Набор заданий:
(a) Ответьте на вопросы по тексту о портрете поэта Пчелкина.
(i) Какими красками в итоге написал портрет Валерий Прасков?
(ii) Куда поставили портрет, раз его не повесили на стену?
(iii) Какой машиной на самом деле оказалась «Волга», которую рассказчик видел из окна подъезда?
(b) Напишите следующую часть текста о портрете поэта Пчелкина, начиная сразу после его последнего предложения.

Исходный текст:

####

На юбилей писательской организации магаданские сочинители получили портрет поэта Пчелкина, иначе говоря, Пчелы. Художник Валерий Прасков, его друг, завершил начатое при жизни стихотворца полотно. Хотел медовыми красками работать, но остановился на привычном масле. У поэта не только мед на устах был, но и масло в голове, то и дело подливал его в огонь. Как спирт в воду. А любимая шутка, как он скупил все учебники по пчеловодству, присланные на Чукотку шустрыми снабженцами вместе с чехольчиками для проездных билетов на метро.

Возгласы первых зрителей-писателей при виде портрета были такие: «Нет. Не похож, вот фотка, сравнивайте». Коллегиальное решение: не очень похож.

Энтузиазм коллег-поэтов пригасает. Портрет не водружают на стену, а до поры до времени ставят на стол, за которым когда-то Пчелкин сиживал. Первые дни странное чувство овладевает каждым, кто заходит с улицы в писательский офис. Если заглянуть в дверь, то долю секунды не можешь отделаться от чувства, что за столом живой поэт. Брр! Морозец по коже. Сам испытал.

Спустя год случается, что литераторы разбирают архив и натыкаются на непривычную фотографию, которую надо атрибутировать. Не понятно, Пчелкин на ней или, может быть, другой поэт — Владимир Першин или Альберт Адамов. В молодости все на одно лицо, как цыплята, да и снимок мутноватый, в стиле тех не цифровых лет. Возможно, Асир Сандлер, репрессированный медик, снимал, а тому редко когда удавалось навести на резкость, из-за постоянного умиления жизнью.

Нет, это не Пчелкин, — делается вывод. Не похож. Гляньте на живописный портрет кисти самого Праскова, убедитесь. Рука мастера. Крыть нечем — эталон. И давай ретушировать снимок, подгонять под видение живописца. Глаз художника, да еще заслуженного — это вам не мертвая стекляшка объектива.

Вообще-то, если разобраться, зрение — коварная штука. Вотя спускаюсь по лестнице в своем подъезде, поглядываю в окно во двор. Там стоит машина — старая, крашенная половой краской «Волга». Спускаюсь до низа, открываю дверь подъезда, пытаюсь подробнее рассмотреть транспортное средство. Изумлению моему нет предела. Это, оказывается, вовсе не «Волга», а «Жигули» шестой модели, причем свежая машина. Без единой царапинки. Конечно, не совсем чтобы с конвейера. Но со следами былой красоты. Словно женщина бальзаковского возраста. Как же так спутать — «Волга» и «Жигуль» большая разница? Совсем зрение никудышное. Или произошла мгновенная смена декораций? Пока я спускался, одна машина уехала, вторая припарковалась. На этом я поставил точку в своем внутреннем расследовании. А то будешь понты гонять, крыша съедет. Большое видится на удалении — сквозь толщу лет, сквозь расстоянья. Сквозь батареи бутылок чистой, как слеза умиления, «Гжелки». Не надо лезть в бутылку.

Малое тоже разглядеть бывает не просто. Особенно — микроскопическую любовь близких. Но и она порой, при каком-то повороте, насквозь кумулятивно прожигает душу, особенно после первой рюмки!

####

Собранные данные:
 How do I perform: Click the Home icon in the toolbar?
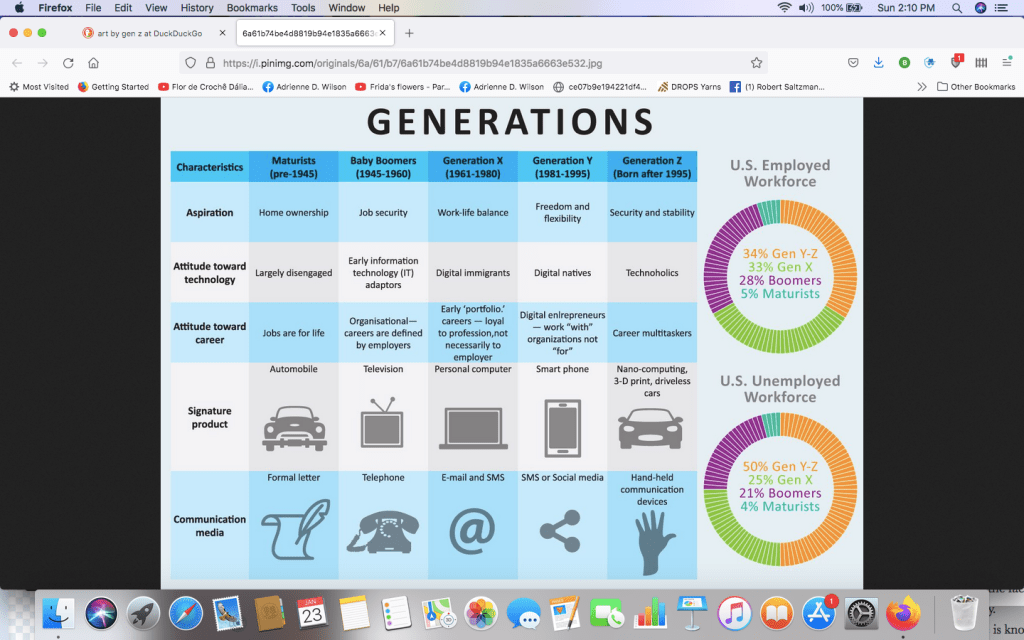(93, 62)
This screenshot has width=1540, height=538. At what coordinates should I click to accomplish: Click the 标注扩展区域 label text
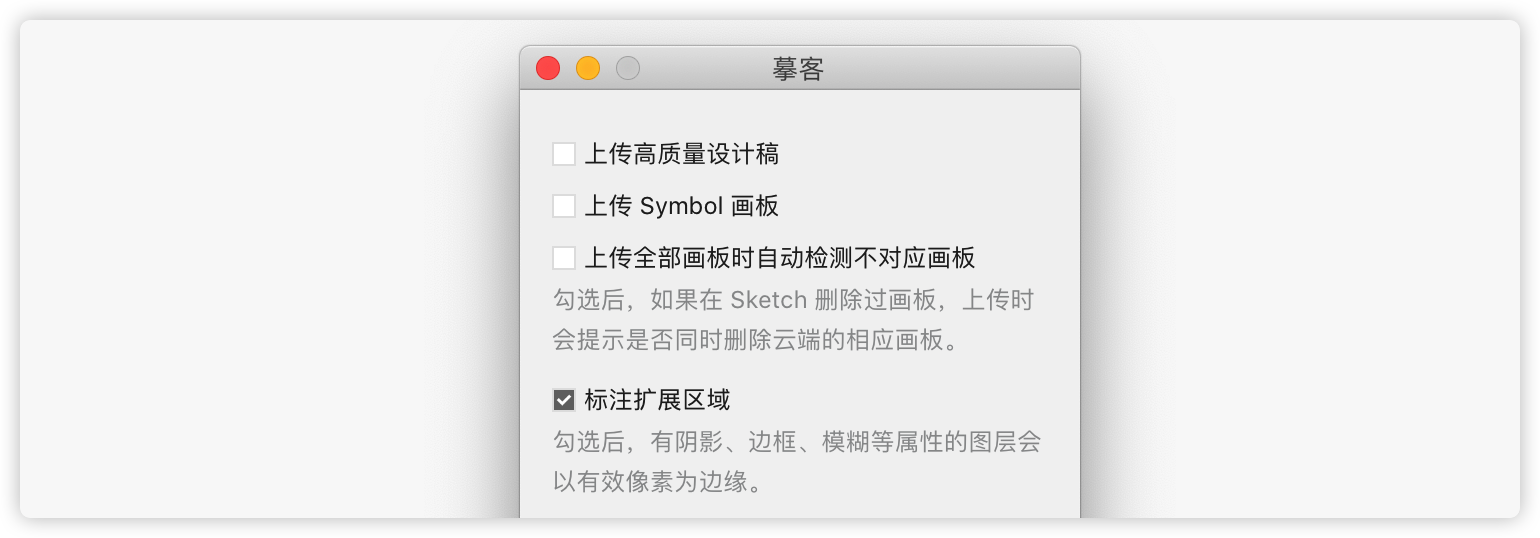pyautogui.click(x=657, y=401)

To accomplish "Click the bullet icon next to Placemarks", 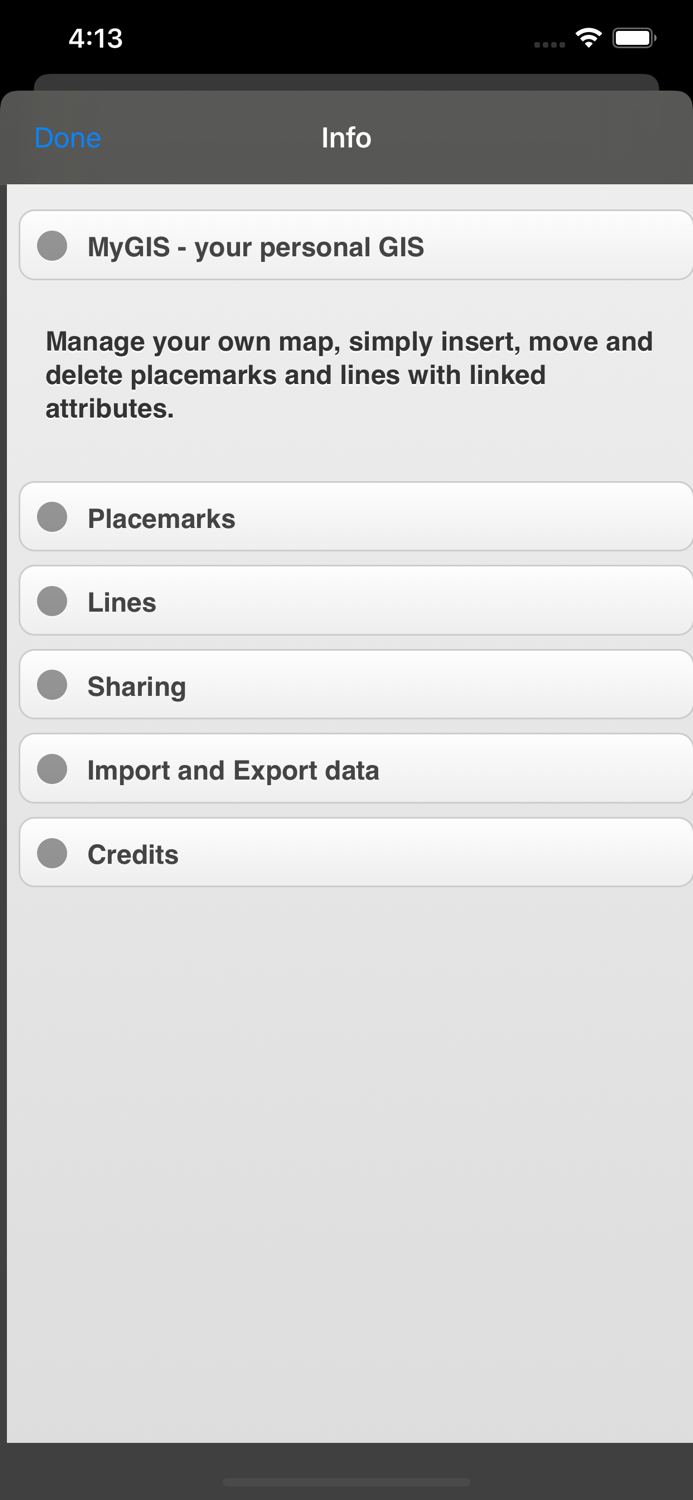I will coord(51,517).
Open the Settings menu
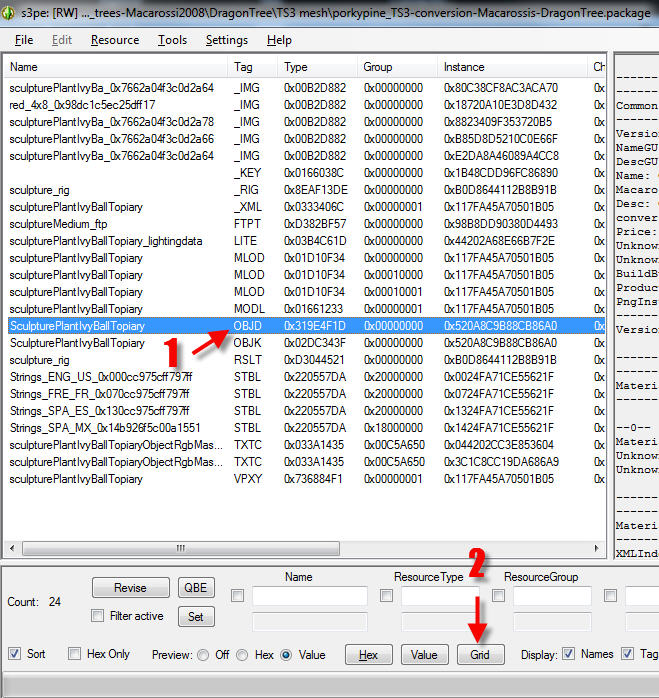The height and width of the screenshot is (698, 659). [226, 40]
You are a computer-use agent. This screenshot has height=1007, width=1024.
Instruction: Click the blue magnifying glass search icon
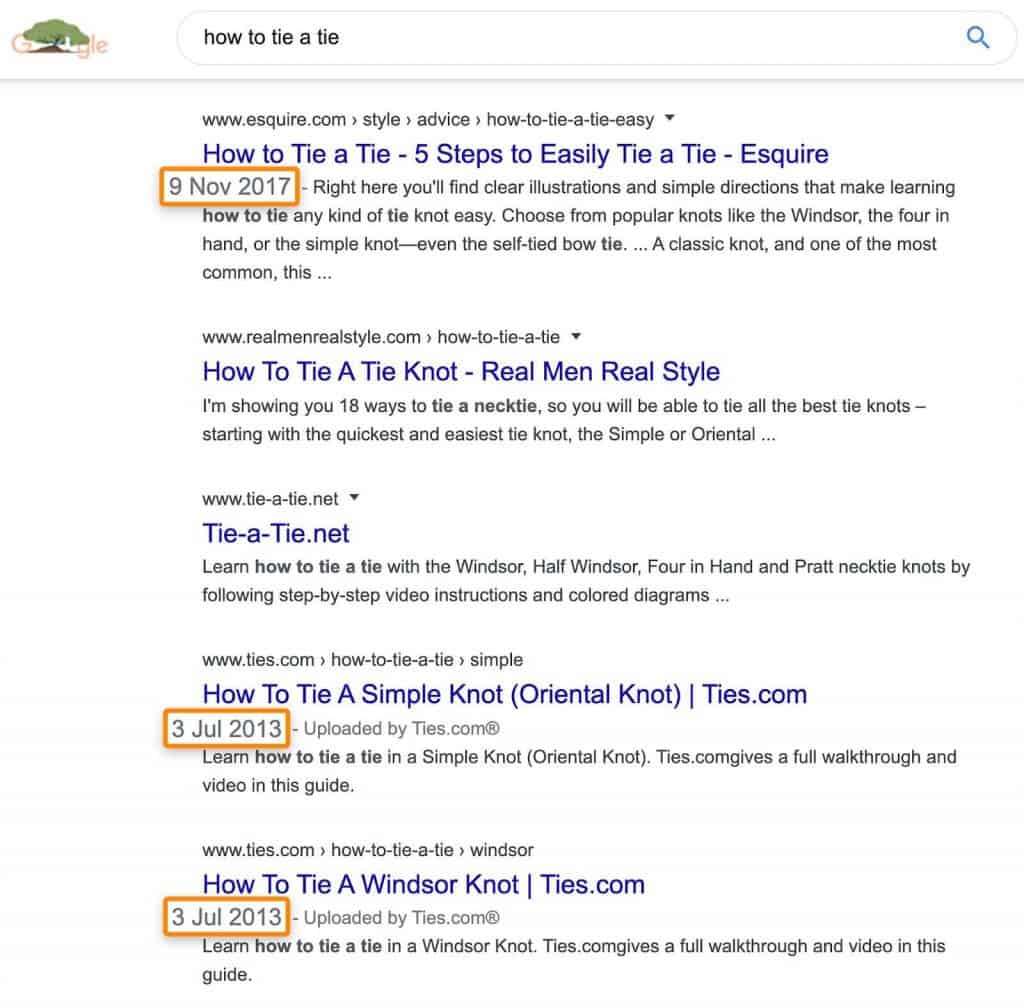[977, 38]
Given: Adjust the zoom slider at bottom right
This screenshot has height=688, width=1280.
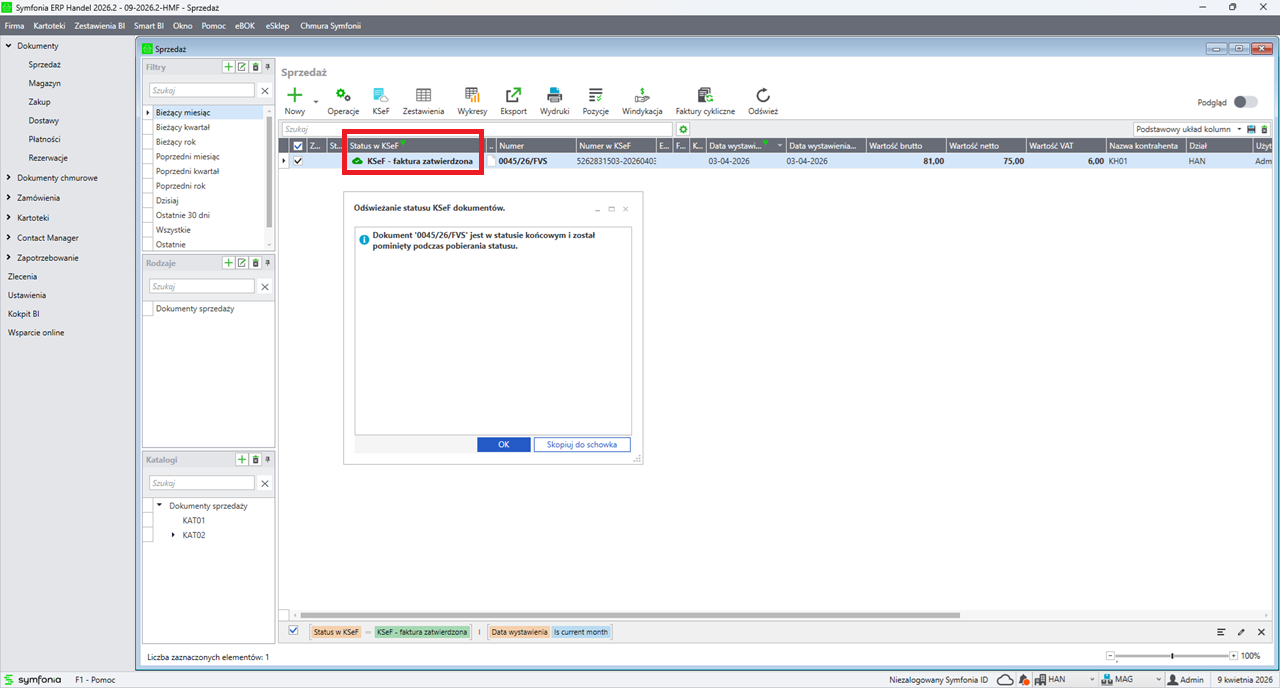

####

Ответы:
(a)
(i) Маслом, хотя сначала хотел работать медовыми красками.
(ii) На стол, за которым когда-то сиживал Пчелкин.
(iii) «Жигулями» шестой модели, причем свежей машиной.

(b)
Смотрит поэт Пчелкин с картины Праскова на портрет прозаика Мифтахутдинова, кисти Михаила Хазиева, погибшего при загадочных обстоятельствах: от удара чайником по голове. При жизни писатели не очень-то друг друга жаловали, а так вроде друзья. Улыбаются со стен. Похоже? Не похоже? Наливай, разберемся! Говорят, по фотографии, если человек умер, можно это уловить, что-то меняется в структуре изображения. Лептонная лепота. На картине Праскова Пчелкин как живой, и с годами это ощущение усиливается. Недаром словом «живопись» это искусство называется.

Был у него в мастерской. Там многие толкутся. Кому не интересно, как создаются картины? Бесплатный театр. А он не делает тайны. Глаза при себе? Дома не оставили? Разуй, смотри. На стенах развешаны пейзажи. Морской, горный. Он осматривает свои полотна шлифующим взглядом, что-то правит кисточкой, подмалевывает. Быстро работает, на большом подъеме. Воздух пахнет краской, словно свежими, из Госбанка, купюрами. Но и морским бризом веет от картин. Стланиковой хвоей и багульником.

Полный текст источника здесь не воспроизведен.